Bill Watterson’s Calvin and Hobbes; Bill Papas’ Semana Santa; Chic Young’s Blondie; Charles Sculz’s Peanuts; and Kirkus Reviews’ best “comic’ books of the 21st Century.

Calvin and Hobbes Hand-Colored Daily Comic Strip Original Art

Heritage Auctions will be putting up for bid a very early Calvin and Hobbes comic strip “inscribed to artist Jim Borgman and his family” by cartoonist Bill Watterson, who also hand-colored it, in a June 26, 2025 event.

Calvin and Hobbes by Bill Watterson, November 29, 1985 original art

From Heritage Auctions:

What can we say about this incredibly rare episode of Calvin and Hobbes — not only is it the 12th strip ever [produced printed] (the first premiered on November 18, 1985) and earliest-known strip to come to market (and only the fourth hand-colored example Heritage has had the distinct pleasure of offering), but it also features the first time we see Principal Spittle, and the first look at Calvin’s Spaceman Spiff, an explorer of galaxies and most prominent of Calvin’s alter egos! This episode shows the courageous Spaceman Spiff boldly facing down certain death, taking steps to safeguard the entire universe after being taken to the evil lair of… the principal’s office!

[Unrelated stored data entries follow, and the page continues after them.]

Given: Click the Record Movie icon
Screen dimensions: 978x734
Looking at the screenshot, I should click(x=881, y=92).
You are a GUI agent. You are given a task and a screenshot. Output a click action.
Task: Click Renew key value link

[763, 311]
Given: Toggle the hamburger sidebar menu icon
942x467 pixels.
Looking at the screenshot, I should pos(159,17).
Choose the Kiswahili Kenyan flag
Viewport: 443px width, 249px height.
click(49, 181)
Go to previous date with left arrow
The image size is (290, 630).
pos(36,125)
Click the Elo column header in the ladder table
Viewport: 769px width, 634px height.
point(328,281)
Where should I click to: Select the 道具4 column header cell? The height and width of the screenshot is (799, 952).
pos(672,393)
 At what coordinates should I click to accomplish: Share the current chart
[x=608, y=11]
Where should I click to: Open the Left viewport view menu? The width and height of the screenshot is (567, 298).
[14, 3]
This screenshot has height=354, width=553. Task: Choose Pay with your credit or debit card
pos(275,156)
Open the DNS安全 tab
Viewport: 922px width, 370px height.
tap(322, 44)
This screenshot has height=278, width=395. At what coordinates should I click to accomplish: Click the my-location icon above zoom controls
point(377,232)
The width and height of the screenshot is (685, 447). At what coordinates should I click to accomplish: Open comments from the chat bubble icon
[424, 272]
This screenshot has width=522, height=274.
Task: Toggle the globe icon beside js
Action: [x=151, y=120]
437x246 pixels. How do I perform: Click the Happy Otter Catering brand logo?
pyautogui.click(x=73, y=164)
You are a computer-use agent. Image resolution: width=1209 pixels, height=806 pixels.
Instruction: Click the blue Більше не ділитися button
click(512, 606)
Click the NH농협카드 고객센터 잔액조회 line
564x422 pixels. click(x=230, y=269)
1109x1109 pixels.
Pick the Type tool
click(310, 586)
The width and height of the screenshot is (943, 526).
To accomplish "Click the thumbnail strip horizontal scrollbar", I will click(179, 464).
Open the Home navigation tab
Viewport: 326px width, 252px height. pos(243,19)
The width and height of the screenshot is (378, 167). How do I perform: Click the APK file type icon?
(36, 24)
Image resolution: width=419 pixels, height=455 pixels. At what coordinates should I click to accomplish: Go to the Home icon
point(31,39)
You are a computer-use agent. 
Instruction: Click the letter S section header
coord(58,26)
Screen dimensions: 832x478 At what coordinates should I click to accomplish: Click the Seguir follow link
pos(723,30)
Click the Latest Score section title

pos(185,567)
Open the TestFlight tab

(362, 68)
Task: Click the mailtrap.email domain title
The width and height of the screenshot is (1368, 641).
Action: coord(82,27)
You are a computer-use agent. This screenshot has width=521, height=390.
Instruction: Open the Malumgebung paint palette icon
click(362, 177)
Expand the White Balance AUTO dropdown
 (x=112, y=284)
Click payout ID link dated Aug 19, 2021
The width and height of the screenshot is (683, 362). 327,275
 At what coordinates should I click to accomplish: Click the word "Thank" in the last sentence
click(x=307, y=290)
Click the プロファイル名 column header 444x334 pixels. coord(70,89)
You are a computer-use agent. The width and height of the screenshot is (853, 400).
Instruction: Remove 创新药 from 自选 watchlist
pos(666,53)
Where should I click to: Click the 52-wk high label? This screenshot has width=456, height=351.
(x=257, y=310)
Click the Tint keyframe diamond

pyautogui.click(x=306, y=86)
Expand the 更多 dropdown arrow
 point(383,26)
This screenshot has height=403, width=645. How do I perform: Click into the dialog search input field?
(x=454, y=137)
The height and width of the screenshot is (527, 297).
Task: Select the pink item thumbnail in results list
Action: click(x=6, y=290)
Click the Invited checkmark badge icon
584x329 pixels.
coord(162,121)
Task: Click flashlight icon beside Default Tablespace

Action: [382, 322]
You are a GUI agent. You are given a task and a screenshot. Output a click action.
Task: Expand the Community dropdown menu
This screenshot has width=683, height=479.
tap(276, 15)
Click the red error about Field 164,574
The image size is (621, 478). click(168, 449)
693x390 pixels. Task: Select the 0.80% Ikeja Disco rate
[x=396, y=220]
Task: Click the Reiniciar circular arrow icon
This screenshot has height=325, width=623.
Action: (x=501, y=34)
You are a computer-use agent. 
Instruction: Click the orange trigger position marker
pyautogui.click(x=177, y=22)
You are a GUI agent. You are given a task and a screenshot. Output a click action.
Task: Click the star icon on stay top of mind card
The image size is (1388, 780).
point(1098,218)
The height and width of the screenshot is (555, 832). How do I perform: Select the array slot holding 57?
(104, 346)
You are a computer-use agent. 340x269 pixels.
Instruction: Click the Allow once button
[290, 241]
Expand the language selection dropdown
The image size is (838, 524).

1968 Drawings of Sevilla’s ‘Semana Santa’ by famed British Cartoonist William ‘Bill’ Papas

Being that time of the year let’s discover some Easter drawings by Bill Papas headed for a limited run printing.

Sevilla’s Semana Santa by Bill Papas

From The Olive Press:

A REMARKABLE discovery has brought to light two 1968 illustrations of Sevilla’s Semana Santa and gives an insight to the British perspective on Spain’s version of Easter.

The drawings, by esteemed British artist William ‘Bill’ Papas and originally published in the Guardian, remained hidden for almost six decades in an old book.

They were only rediscovered in February 2023 when Boris Quijada and Saul Quijada, owners of the Capitel bookstore in Alcalá de Henares, made a fateful purchase.

“The drawings reflect the point of view of a British person, a person of the world, of eyes accustomed to diversity and transcendental historical moments,” said Enrique Guevara, scholar of Sevilla’s Semana Santa (Holy Week).

Papas, who died in 2000, was a renowned political cartoonist, author, and illustrator during the 60s and 70s who contributed to The Guardian, The Sunday Times, and the satirical magazine Punch. 

Was Blondie Originally a Completely Different Comic Strip?

There is a logical fallacy that occurs frequently where people see a number of similar things (like comic strips), and assume that the next similar thing (like, say, a comic strip) fits into the theme of the other strips, even if it is really doing something else entirely. That is the case with Blondie, which people will often refer to as originally being a flapper comic strip before it became a romance comic strip about Blondie and Dagwood Bumstead. That’s not quite how the story goes…

Blondie by Chic Young debuts

Brian Cronin looks into flapper comics and the beginning of Blondie and Dagwood by Chic Young.

The big difference, though, is that while Young’s Blondie did, in fact, star a flapper named Blondie Boopadoop (yes, her last name was, in fact, Boopadoop), the strip was specifically centered on her romance with her beau, Dagwood Bumstead, to the point where THEY’RE ENGAGED WHEN THE COMIC BEGAN in 1930!

Best Books of the 21st Century (So Far)

Kirkus Reviews recently listed their best books of the past 25 years (2000-2024) and comics made the cut!

In their list of 100 fiction books it was The Amazing Adventures of Kavalier & Clay by Michael Chabon; Monica by Daniel Clowes; and My Favorite Thing is Monsters by Emil Ferris.

Included on their nonfiction is Ducks by Kate Beaton; Fun Home by Alison Bechdel; and Can’t We Talk About Something More Pleasant by Roz Chast.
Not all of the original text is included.